Luego compartió fotografías que quedaron en la retina de aquel partido. “Hay imágenes que pasan los años y están presentes, como el festejo de todo el equipo en la mitad de cancha y observar al grupo de compañeros que pudo ingresar en el protocolo. También recuerdo el festejo en el vestuario con la foto pospartido. Fue una victoria importante desde lo anímico para el ascenso que logramos posteriormente”, valoró el defensor.

Artillero. Diego Martínez recibió la orden del entrenador Iván Delfino de adelantarse unos metros en el campo de juego. De esa manera abandonó la última línea para sumarse al sector de volantes. La apuesta del entrenador dio réditos. El ex-River selló la victoria al anotar el segundo y último tanto del clásico.

“Cuando vi que entraba la pelota no lo podía creer. En mi posición es difícil llegar mano a mano con el arquero. Fue un partido muy emocionante del cual me quedaron muy lindos recuerdos. Fue un partido que se vivió con mucha euforia en la ciudad”, subrayó.

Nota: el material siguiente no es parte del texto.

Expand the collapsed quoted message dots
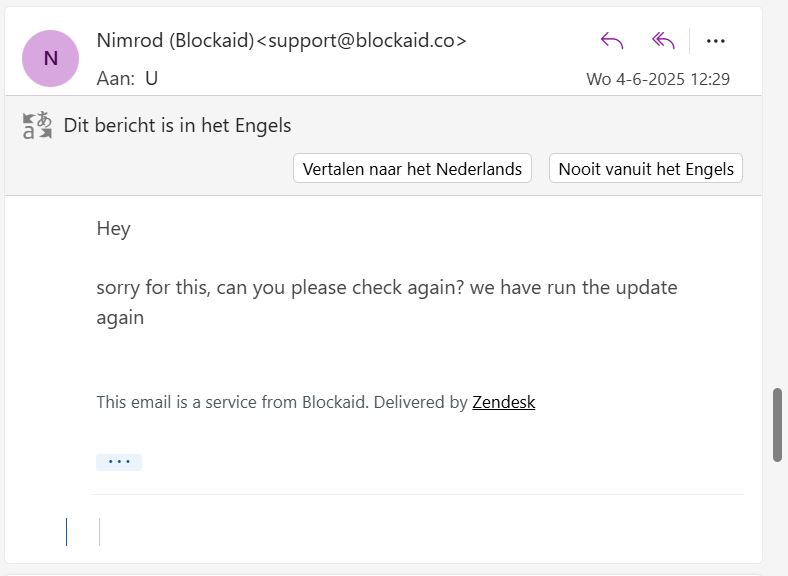This screenshot has height=576, width=788. pos(119,462)
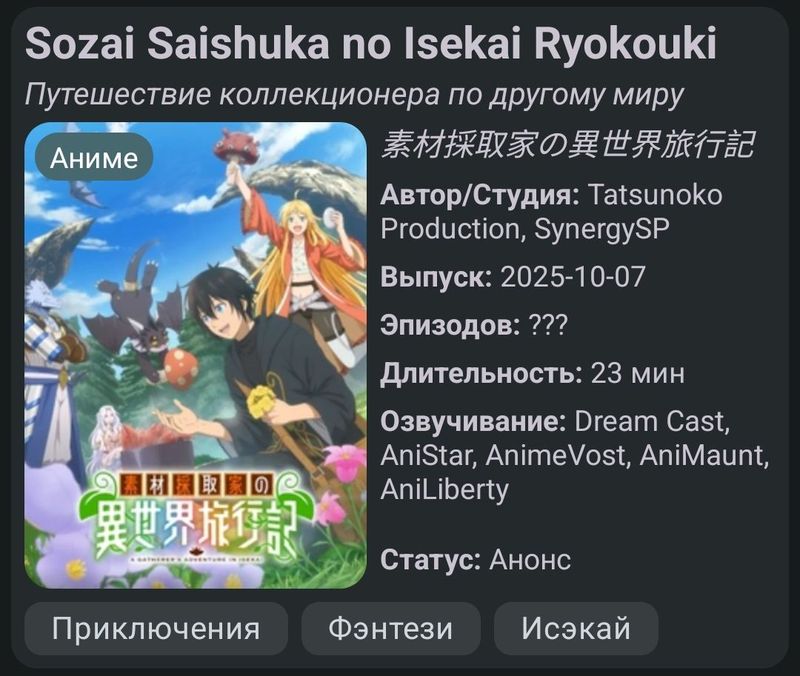Click the Длительность 23 мин entry

[533, 373]
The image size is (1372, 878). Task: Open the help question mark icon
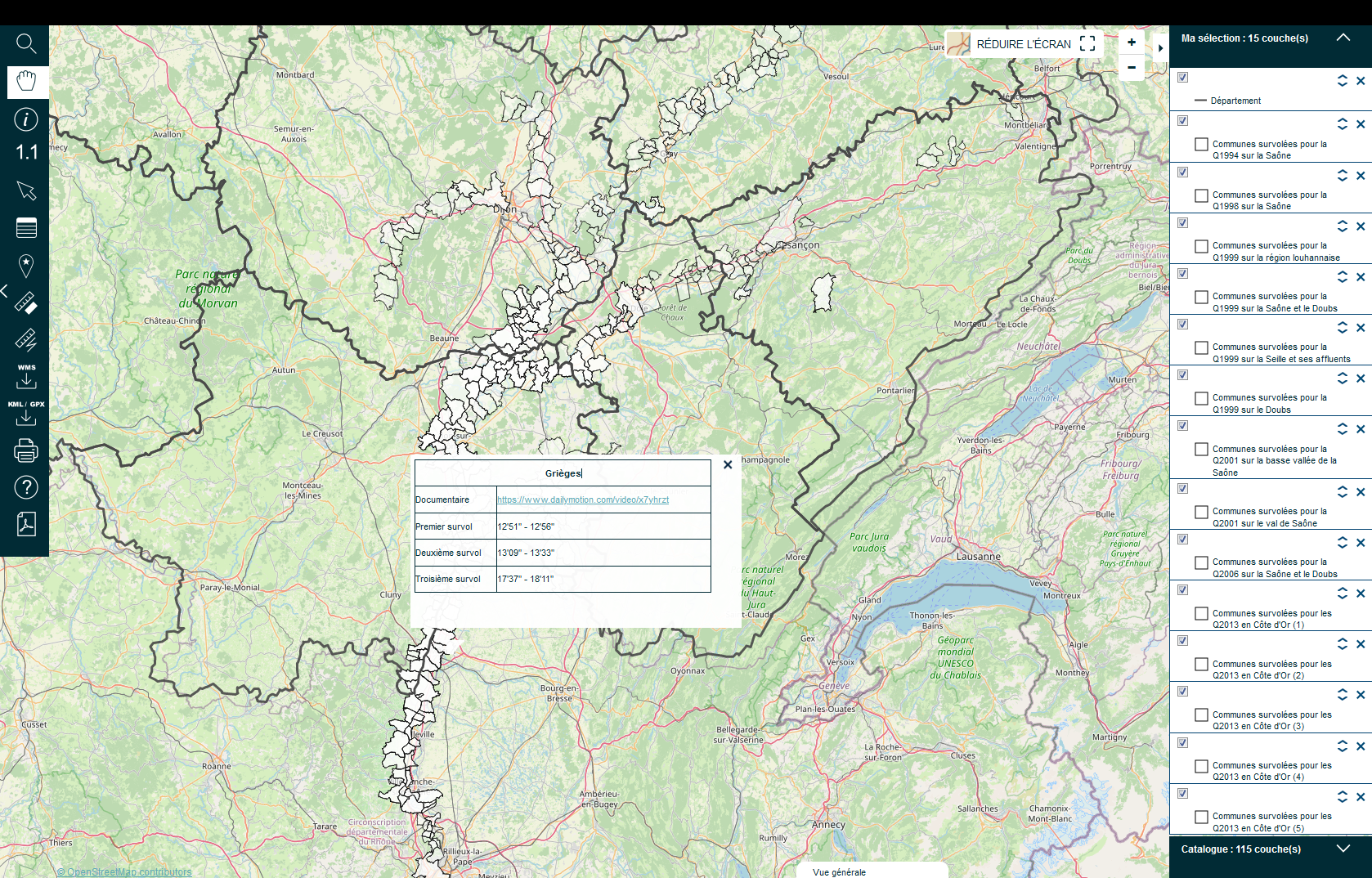point(26,488)
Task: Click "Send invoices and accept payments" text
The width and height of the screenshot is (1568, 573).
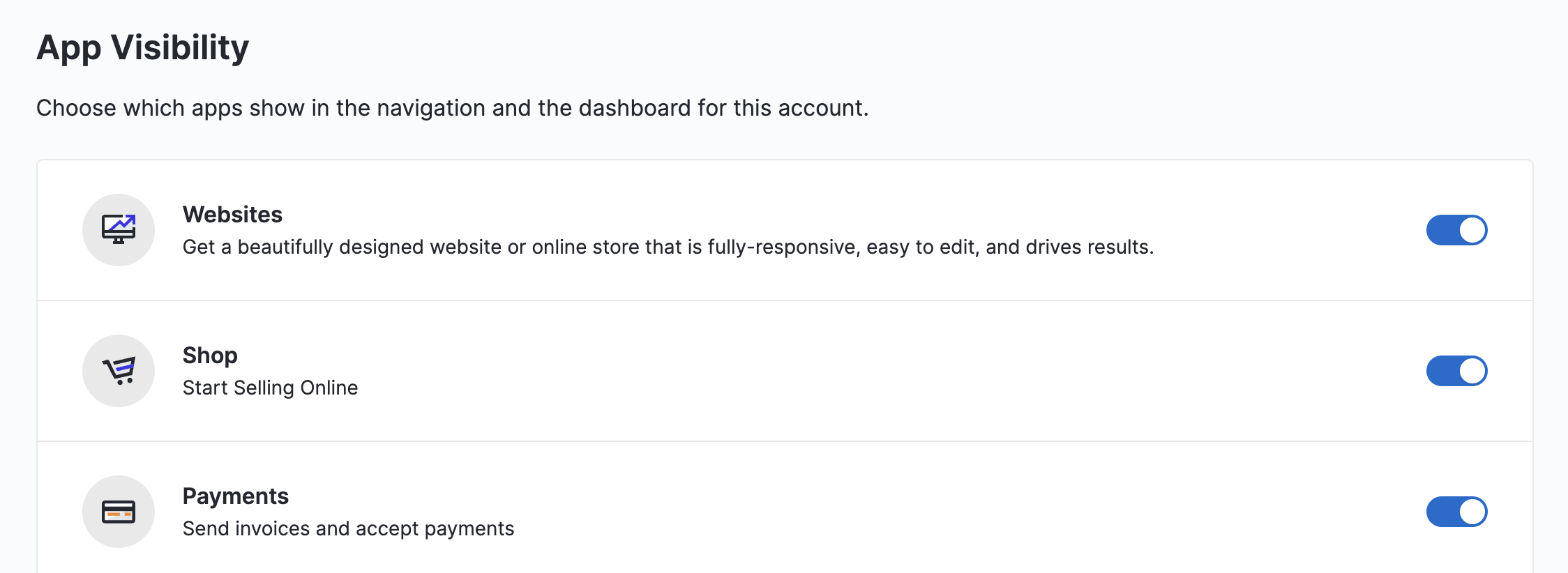Action: coord(348,529)
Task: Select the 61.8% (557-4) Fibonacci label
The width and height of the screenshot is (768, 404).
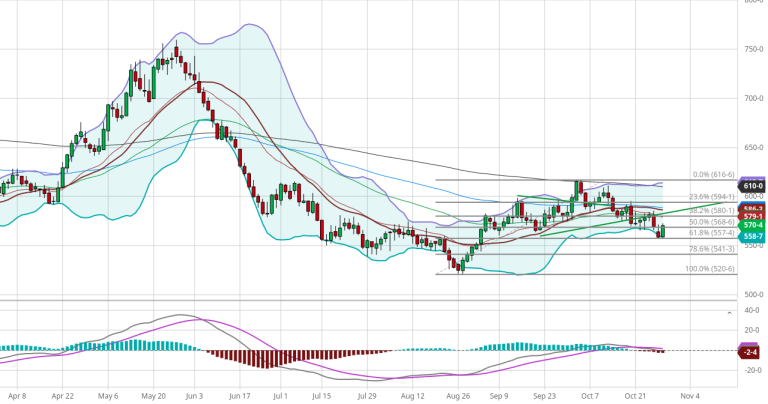Action: [x=712, y=233]
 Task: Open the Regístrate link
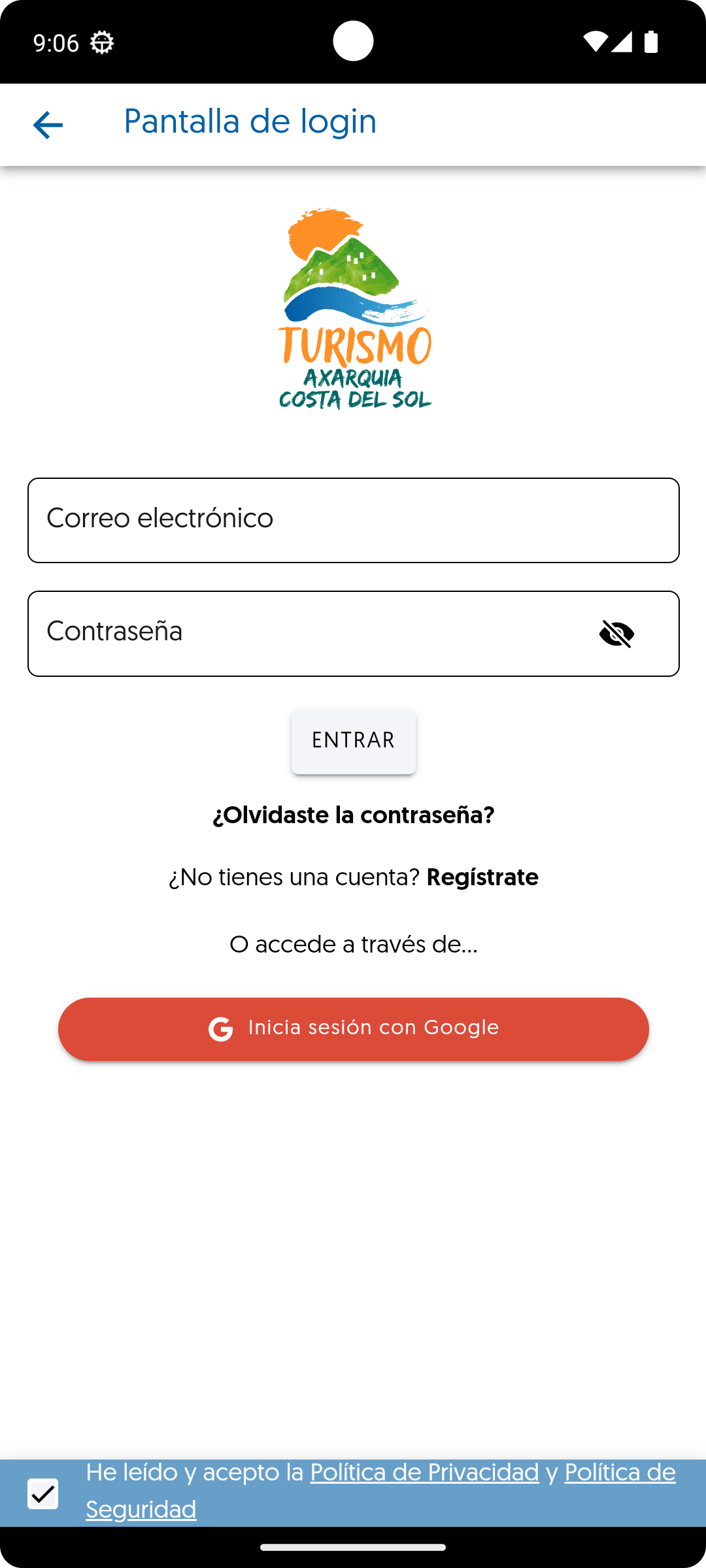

Lo disfrutó. El desenlace no fue el que deseó Pablo Vercellino ni ninguno de sus compañeros de plantel. No obstante, el mediocampista del Decano guarda el mejor recuerdo de ese derby. “Más allá del resultado me quedó un hermoso recuerdo de haber disputado un clásico en el profesionalismo”, aseveró el volante. “Para los jugadores que estuvimos en los años anteriores en Atlético Paraná y somos de la provincia fue especial enfrentarlos porque observamos el crecimiento de Patronato. Además la ciudad nos hizo sentir que se trataba de un clásico. Hubo una previa muy linda, más allá de que los dos equipos competíamos por distintos objetivos”, amplió.